Bitcoin (BTC) Price Teases $38K Again as Fed Members Publicly Disagree on Economic Outlook 

Bitcoin price is likely to push higher in December despite the regulatory pressure in the United States as the Fed struggles to lower inflation to 2 percent.

The Bitcoin (BTC) narrative as a global reserve currency is fast catching up with poor monetary policies around the world. In the past 24 hours, Bitcoin price edged 2.2 percent higher to revisit this year’s all-time high of around $38,377. More institutional investors in the United States are pushing for the approval of spot Bitcoin exchange-traded funds (ETF) despite the regulatory hurdles. On Tuesday, the United States Securities and Exchange Commission (SEC) opted to delay the Bitcoin spot ETF application by the $1.5 trillion fund manager, Franklin Templeton Investments Inc (NYSE: BEN). Nonetheless, the fund manager was not dismayed by the decision and opted to submit an updated proposal for a spot Bitcoin ETF before the end of the day.

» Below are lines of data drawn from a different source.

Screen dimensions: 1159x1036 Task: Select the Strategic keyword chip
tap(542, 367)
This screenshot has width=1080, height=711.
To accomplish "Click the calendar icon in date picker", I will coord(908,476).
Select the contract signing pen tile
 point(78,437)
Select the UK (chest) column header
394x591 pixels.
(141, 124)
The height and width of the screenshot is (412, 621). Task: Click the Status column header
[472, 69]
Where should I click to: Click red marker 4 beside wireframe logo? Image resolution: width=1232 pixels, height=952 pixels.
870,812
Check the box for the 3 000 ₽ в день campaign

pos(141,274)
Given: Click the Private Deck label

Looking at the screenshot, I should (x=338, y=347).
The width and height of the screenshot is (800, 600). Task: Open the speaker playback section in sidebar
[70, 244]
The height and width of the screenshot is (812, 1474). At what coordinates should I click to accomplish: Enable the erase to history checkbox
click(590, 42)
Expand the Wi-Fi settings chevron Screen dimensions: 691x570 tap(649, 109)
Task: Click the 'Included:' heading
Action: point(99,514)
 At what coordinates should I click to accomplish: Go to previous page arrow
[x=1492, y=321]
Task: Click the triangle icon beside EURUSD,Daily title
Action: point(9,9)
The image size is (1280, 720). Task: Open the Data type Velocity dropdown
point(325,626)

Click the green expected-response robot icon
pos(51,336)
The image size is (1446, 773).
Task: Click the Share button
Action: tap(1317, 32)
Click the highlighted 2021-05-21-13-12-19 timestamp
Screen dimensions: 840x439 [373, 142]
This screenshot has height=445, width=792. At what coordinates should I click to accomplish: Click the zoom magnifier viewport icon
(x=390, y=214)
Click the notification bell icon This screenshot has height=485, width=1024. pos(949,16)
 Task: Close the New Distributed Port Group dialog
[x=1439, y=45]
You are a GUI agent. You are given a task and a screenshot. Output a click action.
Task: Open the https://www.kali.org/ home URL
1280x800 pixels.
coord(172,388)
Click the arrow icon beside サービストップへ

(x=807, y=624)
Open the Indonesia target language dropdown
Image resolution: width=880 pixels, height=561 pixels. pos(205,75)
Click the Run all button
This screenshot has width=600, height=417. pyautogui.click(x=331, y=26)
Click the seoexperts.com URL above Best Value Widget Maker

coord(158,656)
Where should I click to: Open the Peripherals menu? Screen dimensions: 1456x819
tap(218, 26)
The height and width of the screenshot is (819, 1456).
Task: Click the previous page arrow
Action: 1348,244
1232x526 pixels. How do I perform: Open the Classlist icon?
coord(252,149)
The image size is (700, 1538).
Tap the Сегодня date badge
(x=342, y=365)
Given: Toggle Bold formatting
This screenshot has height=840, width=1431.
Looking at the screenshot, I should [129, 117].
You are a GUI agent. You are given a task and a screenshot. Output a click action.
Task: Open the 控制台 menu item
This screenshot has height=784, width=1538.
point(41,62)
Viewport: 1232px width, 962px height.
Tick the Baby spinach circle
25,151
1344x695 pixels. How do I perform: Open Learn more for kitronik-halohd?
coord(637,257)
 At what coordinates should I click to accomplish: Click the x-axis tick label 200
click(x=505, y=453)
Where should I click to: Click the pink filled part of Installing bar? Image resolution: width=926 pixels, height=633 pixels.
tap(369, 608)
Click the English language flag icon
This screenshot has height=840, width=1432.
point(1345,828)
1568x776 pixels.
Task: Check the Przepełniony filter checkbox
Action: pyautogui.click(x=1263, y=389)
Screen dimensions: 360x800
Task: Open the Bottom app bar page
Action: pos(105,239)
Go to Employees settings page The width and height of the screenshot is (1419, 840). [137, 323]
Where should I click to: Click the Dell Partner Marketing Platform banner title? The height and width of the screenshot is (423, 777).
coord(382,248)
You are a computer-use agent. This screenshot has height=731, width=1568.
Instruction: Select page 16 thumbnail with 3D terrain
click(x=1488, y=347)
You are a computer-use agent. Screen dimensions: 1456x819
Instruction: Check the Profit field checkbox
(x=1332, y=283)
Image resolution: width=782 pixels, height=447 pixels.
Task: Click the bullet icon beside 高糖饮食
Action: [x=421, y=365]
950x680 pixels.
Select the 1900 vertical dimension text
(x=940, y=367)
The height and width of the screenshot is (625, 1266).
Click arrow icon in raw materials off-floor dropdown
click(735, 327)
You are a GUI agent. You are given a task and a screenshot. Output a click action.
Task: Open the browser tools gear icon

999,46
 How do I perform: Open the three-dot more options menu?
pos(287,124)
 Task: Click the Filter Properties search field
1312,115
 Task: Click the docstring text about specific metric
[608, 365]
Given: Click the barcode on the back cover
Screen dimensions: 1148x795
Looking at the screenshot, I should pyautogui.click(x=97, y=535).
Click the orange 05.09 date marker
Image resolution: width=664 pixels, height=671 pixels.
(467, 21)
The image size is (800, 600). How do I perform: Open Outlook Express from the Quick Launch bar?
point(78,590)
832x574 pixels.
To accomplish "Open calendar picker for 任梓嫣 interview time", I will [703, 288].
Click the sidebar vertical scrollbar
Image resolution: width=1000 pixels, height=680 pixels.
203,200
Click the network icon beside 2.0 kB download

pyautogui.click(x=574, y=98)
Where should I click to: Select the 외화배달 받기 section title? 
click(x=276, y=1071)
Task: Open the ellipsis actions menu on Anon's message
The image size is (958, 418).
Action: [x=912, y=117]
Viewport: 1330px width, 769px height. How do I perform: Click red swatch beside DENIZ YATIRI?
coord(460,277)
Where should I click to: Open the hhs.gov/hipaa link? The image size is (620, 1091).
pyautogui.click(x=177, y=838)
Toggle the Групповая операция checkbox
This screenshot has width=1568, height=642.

Bitcoin Flourishes on Fed Members’ Uncertainty on Monetary Policy

Bitcoin price is likely to close the year trading above $40,000 purely fueled by the recent events in the United States. Notably, the United States has accelerated its crackdown on crypto-related companies – as shown by Binance Holdings Ltd, Kraken, and Bybit- in a bid to tame the high inflation. However, their desperate actions seem to be publicizing Bitcoin and digital assets to more investors. Furthermore, Bitcoin’s trading volume has significantly increased in the recent past with on-chain data showing that the supply on centralized exchanges has declined to the lowest level since 2017.

On Tuesday, three Fed members – Chicago President Austan Goolsbee, Governor Christopher Waller, and Governor Michelle Bowman – spoke on the issue of monetary policies meant to tame the high inflation. From their comments, it was evident that the Fed is divided on how to game the high inflation, whether to lower, hike, or flatten the interest rates. “While I am encouraged by the early signs of moderating economic activity in the fourth quarter based on the data in hand, inflation is still too high, and it is too early to say whether the slowing we are seeing will be sustained. But I am increasingly confident that policy is currently well positioned to slow the economy and get inflation back to 2 percent,” Waller noted.

Notably, Waller highlighted that the Fed could soon start lowering interest rates if the inflation continues to ease over the next three to five months. A different opinion was expressed by Bowman on Tuesday on how to tame the high-interest rates. According to Bowman, the Fed needs to continue with interest rate hikes in the coming months in order to tame the high inflation. While on it, Wall Street analysts expect the Fed to hold the lending rate at a range between 5.25 and 5.50 percent.

“My baseline economic outlook continues to expect that we will need to increase the federal funds rate further to keep policy sufficiently restrictive to bring inflation down to our 2 percent target in a timely way,” Bowman said.